Brussels, 18th June 1999

The European Union and Canada sign a Competition Cooperation Agreement

The European Union and Canada have signed an agreement providing for enhanced cooperation between the European Commission and the Canadian Competition Bureau with respect to competition law enforcement.The increasing globalisation of many sectors of the economy has resulted in a large increase in the number of competition cases being examined by both the European and the Canadian competition authorities. The agreement is designed to build on, and strengthen, the cooperation which already takes place between the European Union and Canada in competition matters.

"We look forward with enthusiasm to a new era of enhanced Euro-Canadian cooperation in facing the many challenges which lie ahead of us both", said Mr. Karel Van Miert, Commissioner responsibile for competition policy.

By providing a concrete framework for cooperation between the European Commission and the Canadian Competition Bureau, the agreement should increase the effectiveness of enforcement by both authorities, and reduce the risk of the competition authorities reaching conflicting or incompatible decisions in individual cases. The agreement is expected, in particular, to facilitate closer cooperation in combatting global cartels, which can be so harmful to the interests of both Canadian and European consumers, and to ensure enhanced coordination in the control of proposed mergers requiring clearance in both jurisdictions.

In substance, the cooperation agreement is very similar to the one already in place between the EU and US. It provides for reciprocal notification by one authority of a case under its investigation which affects the other's important interests, and for the exchange of non-confidential information.
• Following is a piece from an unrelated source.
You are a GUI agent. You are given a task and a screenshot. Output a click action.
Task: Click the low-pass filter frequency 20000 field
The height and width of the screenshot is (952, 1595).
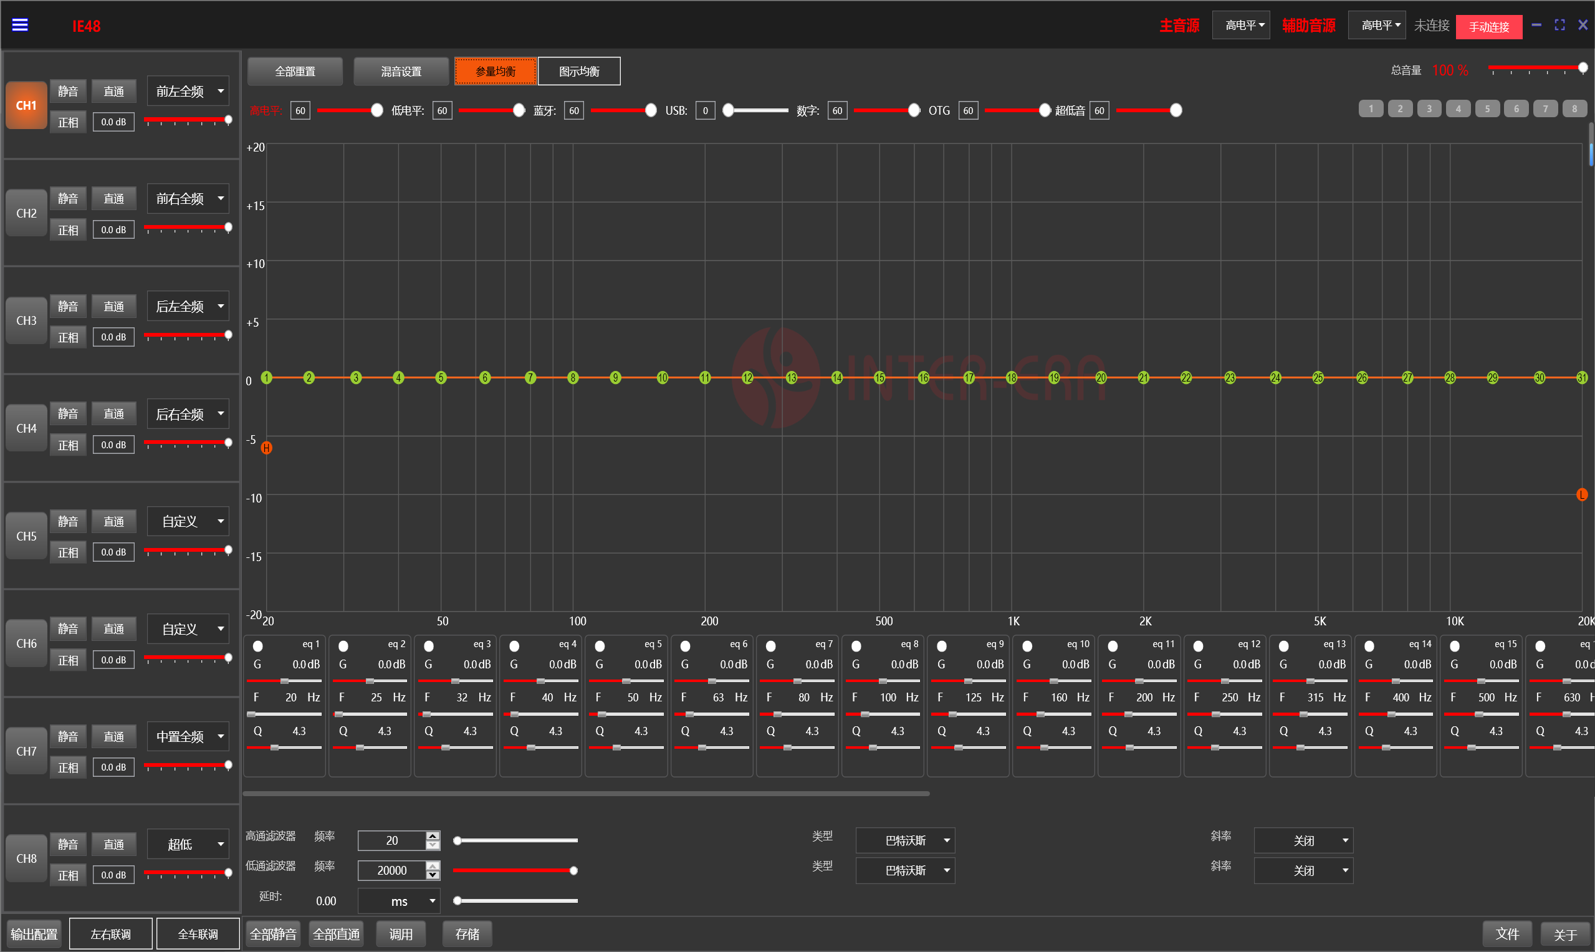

Under the agreement, the EU or Canada may request enforcement action to be taken against anti-competitive behaviour which is harming its industry or consumers, but which is taking place in the other's territory. Each authority is also required to take into account the other's important interests in the course of its enforcement activities. The agreement further provides for the possibility of the two authorities coordinating their enforcement activities, as well as of rendering assistance to each other.

The agreement is the product of negotiations between the Commission and the Canadian government which commenced in 1995 and resulted in a draft agreement being initialled in June 1998. The draft agreement was subsequently approved by the European Parliament in February 1999, and by the European Council in April 1999. It entered into force upon signature.